If you feel like you know far more than you ever needed to about the price of Brent crude and shipping movements through the Hormuz strait bearing the fuel that keeps things moving, it might be a fair assumption that some of your students are feeling the same way.
In many households, conversations are revolving around topics like transport options, e bikes and scooters, catching public transport in winter and the cost of groceries.
This can have an impact on students as well as the adults in their world, and the ongoing emotional turmoil and resulting behaviour changes may start to creep its way into a classroom near you soon.
Before it does, here are five handy strategies to settle the storm and make your classroom a place of calm:
Establish support routines
Routines matter for young people. We know this. Routines help settle and give a quiet, unspoken message that things are like they were yesterday.
Calendars, wall charts, visual schedules and timetables that make sense to everyone are great for helping students remember and engage with their routine. It encourages them to be independent whilst also supporting students for whom routine is a crucial part of their day.
Fire up creativity
While it might seem like the polar opposite to routines in the classroom, a burst of creative expression is another handy tool for calming and reassuring.

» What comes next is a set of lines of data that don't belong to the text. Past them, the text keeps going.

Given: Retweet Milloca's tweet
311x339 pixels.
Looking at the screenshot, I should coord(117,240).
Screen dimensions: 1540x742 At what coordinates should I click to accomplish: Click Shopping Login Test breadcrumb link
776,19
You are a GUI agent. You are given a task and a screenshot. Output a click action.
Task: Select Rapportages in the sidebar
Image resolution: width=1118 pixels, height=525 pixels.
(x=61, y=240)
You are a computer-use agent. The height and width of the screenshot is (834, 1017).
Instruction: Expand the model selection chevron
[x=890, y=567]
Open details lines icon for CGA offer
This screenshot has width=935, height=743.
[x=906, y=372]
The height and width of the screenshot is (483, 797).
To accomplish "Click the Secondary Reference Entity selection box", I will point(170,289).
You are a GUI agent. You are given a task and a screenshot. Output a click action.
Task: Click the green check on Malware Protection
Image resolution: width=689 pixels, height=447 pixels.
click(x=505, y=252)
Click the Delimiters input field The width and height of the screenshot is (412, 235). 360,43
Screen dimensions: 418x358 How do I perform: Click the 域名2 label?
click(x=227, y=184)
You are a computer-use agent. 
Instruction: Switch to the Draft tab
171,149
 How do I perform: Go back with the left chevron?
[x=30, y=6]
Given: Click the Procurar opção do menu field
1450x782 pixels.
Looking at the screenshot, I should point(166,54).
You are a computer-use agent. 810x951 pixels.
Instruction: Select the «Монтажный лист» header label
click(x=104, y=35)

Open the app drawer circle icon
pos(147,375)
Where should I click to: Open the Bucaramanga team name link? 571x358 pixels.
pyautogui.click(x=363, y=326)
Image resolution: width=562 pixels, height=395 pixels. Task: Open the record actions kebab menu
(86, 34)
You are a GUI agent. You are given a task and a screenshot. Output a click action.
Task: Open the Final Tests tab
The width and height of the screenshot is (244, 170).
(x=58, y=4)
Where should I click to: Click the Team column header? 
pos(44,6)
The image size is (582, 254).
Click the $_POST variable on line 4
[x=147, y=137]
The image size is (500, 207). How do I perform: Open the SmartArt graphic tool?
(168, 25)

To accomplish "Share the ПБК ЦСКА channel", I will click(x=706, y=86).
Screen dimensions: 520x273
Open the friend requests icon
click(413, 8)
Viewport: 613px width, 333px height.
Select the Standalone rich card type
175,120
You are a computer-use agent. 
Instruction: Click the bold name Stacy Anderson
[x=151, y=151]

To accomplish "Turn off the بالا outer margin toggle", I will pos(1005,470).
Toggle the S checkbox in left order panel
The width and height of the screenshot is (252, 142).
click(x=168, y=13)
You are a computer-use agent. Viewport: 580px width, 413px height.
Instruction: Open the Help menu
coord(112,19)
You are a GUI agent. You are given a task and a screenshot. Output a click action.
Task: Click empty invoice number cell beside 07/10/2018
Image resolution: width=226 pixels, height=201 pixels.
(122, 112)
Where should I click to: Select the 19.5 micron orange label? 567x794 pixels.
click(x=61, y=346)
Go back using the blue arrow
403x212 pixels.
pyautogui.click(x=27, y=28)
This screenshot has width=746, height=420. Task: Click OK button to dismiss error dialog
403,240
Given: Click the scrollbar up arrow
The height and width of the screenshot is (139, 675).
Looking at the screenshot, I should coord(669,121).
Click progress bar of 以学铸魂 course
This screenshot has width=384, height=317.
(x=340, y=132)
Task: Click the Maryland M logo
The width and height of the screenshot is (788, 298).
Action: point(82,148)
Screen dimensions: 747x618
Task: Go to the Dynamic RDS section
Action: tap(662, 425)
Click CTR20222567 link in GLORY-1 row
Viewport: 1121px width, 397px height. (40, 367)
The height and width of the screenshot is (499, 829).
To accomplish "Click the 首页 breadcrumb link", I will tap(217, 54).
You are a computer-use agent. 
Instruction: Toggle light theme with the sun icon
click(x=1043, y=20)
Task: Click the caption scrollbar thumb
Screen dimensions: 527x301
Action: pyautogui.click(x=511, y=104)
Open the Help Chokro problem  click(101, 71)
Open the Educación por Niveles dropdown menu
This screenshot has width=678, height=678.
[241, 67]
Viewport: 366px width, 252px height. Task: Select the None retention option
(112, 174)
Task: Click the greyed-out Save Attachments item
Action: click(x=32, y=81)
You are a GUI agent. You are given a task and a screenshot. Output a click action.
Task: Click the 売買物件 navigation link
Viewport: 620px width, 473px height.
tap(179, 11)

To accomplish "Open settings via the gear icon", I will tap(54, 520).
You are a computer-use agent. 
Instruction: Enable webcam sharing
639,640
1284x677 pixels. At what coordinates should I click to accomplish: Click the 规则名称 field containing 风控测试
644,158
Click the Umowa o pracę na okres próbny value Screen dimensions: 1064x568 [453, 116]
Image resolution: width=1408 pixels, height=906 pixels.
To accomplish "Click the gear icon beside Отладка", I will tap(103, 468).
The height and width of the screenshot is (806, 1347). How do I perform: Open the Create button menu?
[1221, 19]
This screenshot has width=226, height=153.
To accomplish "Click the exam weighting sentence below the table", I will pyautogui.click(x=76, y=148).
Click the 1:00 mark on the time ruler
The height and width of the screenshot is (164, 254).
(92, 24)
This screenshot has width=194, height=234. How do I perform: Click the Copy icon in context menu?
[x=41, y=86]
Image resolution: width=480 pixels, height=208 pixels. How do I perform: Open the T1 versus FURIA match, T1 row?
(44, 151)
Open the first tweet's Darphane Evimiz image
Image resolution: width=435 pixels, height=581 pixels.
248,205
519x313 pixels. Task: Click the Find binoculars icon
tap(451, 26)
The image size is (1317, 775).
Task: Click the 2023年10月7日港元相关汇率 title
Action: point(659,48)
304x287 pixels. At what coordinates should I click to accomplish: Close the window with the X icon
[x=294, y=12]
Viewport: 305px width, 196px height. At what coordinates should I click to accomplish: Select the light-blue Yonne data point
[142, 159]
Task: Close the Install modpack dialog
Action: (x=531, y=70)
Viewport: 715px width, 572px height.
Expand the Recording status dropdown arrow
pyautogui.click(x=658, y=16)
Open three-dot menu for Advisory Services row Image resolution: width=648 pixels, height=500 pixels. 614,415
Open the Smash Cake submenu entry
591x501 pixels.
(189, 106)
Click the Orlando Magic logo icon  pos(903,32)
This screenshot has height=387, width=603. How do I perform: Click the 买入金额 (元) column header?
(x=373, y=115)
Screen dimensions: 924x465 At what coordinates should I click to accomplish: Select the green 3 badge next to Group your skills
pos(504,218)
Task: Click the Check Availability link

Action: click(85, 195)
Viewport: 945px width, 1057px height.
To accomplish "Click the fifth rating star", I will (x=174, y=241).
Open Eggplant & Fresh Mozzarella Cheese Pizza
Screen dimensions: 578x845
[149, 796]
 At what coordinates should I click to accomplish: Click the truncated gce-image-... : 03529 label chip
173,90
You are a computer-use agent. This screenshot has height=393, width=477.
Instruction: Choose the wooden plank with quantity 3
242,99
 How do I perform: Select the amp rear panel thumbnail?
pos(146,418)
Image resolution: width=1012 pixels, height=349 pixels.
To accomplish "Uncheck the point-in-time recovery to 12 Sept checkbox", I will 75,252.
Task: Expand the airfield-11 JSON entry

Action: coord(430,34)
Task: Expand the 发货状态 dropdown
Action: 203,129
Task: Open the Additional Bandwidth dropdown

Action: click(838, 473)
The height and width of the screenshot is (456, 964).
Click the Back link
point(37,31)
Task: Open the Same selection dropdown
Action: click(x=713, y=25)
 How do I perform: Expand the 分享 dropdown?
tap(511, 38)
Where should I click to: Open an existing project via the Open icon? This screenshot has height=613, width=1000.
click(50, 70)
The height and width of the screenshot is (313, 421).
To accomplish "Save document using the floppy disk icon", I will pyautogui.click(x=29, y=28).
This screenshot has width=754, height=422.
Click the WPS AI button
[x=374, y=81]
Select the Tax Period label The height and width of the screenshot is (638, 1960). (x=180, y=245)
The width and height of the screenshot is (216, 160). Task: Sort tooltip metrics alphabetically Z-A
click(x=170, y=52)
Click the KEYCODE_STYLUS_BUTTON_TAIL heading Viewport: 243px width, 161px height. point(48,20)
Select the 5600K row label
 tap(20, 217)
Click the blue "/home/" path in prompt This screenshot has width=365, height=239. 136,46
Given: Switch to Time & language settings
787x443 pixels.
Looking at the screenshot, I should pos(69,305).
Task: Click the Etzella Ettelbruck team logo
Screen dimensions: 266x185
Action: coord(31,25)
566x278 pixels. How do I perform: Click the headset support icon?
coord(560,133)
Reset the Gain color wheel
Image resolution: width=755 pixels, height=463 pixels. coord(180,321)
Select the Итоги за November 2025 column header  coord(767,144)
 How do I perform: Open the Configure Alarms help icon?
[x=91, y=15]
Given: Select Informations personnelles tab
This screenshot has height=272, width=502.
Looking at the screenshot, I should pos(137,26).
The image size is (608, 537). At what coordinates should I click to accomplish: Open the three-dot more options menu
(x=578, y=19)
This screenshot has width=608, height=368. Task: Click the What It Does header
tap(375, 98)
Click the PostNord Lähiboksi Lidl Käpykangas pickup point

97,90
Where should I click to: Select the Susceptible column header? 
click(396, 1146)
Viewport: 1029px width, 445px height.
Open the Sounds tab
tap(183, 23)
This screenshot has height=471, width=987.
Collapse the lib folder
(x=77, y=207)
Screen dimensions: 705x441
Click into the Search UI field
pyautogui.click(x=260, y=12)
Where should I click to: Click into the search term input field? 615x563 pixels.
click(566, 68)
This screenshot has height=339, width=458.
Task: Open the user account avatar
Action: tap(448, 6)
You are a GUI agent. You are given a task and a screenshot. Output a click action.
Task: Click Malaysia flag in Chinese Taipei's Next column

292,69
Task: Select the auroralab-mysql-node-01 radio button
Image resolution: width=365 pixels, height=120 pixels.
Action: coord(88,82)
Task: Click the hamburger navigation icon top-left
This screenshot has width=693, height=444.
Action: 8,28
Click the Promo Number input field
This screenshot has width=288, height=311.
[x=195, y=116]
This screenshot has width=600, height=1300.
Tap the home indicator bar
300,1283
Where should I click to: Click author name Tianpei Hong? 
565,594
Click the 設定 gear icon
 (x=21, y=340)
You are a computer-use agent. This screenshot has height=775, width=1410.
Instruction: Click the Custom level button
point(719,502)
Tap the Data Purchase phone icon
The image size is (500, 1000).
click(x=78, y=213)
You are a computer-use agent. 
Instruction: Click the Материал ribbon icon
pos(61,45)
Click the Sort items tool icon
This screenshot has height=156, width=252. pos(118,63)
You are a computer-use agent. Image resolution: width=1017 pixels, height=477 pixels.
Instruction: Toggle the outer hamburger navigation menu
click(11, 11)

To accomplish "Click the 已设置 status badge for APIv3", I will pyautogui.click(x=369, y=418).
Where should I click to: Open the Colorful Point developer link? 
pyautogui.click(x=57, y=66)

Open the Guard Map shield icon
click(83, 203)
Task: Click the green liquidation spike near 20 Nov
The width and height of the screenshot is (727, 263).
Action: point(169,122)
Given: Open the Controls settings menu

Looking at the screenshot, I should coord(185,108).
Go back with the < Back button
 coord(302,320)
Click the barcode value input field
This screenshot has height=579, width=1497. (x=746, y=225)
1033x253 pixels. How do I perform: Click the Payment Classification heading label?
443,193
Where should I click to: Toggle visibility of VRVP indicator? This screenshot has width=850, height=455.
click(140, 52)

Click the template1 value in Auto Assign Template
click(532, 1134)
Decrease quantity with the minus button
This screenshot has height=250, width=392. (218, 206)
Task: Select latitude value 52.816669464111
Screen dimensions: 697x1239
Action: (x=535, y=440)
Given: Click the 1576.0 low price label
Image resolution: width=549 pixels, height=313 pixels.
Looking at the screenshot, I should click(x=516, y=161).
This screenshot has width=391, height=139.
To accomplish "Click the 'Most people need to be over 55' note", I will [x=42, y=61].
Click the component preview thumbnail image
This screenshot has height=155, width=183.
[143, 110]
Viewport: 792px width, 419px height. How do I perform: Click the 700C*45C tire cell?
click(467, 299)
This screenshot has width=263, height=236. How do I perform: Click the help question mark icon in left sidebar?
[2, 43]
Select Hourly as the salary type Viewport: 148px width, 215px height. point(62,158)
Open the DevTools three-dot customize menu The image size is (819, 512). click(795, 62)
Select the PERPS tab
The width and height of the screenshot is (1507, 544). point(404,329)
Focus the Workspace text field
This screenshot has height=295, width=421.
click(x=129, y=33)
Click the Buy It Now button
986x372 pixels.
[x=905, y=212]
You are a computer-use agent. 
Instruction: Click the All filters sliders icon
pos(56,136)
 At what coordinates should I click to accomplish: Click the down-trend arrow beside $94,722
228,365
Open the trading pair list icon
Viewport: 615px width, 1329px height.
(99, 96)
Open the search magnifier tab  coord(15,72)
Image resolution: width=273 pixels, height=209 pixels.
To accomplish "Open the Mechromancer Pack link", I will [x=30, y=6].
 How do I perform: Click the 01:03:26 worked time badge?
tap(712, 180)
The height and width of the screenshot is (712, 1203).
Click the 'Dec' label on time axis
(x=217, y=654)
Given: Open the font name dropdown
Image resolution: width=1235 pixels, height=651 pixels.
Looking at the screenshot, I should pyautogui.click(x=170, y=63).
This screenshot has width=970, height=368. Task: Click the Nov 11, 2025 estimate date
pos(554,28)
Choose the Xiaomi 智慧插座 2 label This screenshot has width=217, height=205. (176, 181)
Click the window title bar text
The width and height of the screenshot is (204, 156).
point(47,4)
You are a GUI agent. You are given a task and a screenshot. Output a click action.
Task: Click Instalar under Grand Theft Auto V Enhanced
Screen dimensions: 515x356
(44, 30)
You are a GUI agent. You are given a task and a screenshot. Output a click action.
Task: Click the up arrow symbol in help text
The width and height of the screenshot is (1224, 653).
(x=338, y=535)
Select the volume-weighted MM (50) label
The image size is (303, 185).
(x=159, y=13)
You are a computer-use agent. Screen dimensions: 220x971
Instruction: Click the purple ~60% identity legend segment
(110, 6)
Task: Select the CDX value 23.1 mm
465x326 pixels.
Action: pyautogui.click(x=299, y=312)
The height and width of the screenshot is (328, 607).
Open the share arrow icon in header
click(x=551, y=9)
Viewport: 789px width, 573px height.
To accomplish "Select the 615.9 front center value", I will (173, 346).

Creative activities where students can express their ideas and emotions and use their hands to create, build and construct are great to include in your weekly plan.
Working with clay, creating a diorama, designing a poster or composing a piece of music can all work towards learning outcomes whilst also allowing time for immersing in an activity that takes full attention and focus.
Busy hands
Try including some activities that allow students to keep their hands busy, such as completing a puzzle, learning a new craft, using a mindfulness colouring page or playing a sport.
When students have their hands busy and occupied, they are less likely to spend time on screens. It’s much easier to redirect students to a busy hands activity than to constantly be reminding them that they should not be on their screens.
Sensory toys and tools
For some students, time spent using sensory toys and tools can help restore calm and balance. Squeezy toys, fidgets, pipe cleaner twists, key rings with beads or glitter jars can all be useful for students who do best with sensory input.
You can include sensory toys and tools in a basket or tub in the container, or encourage students to keep their own at their table.
Active bodies
Sometimes sensory input needs to involve the larger muscles of the body, with lots of deep pressure, stronger tactile input and big movements.
For students who like to move, its important to offer lots of opportunities each day to do so.
Remember that one person’s yoga to music is another person’s basketball game, so avoid the temptation to limit what your students can do to help them reset and find balance in their day.
This could look like having a mini trampoline in the corner of the room, setting aside regular movement breaks outside, including physical tasks to meet academic learning outcomes or including a quick dance session before a recess or lunch break.
Developing strategies to help students find calm in challenging situations is not easy.
What matters is being ready to support and guide when things are rocky, and understanding that behaviour is always telling us something – we just need to work out what it is.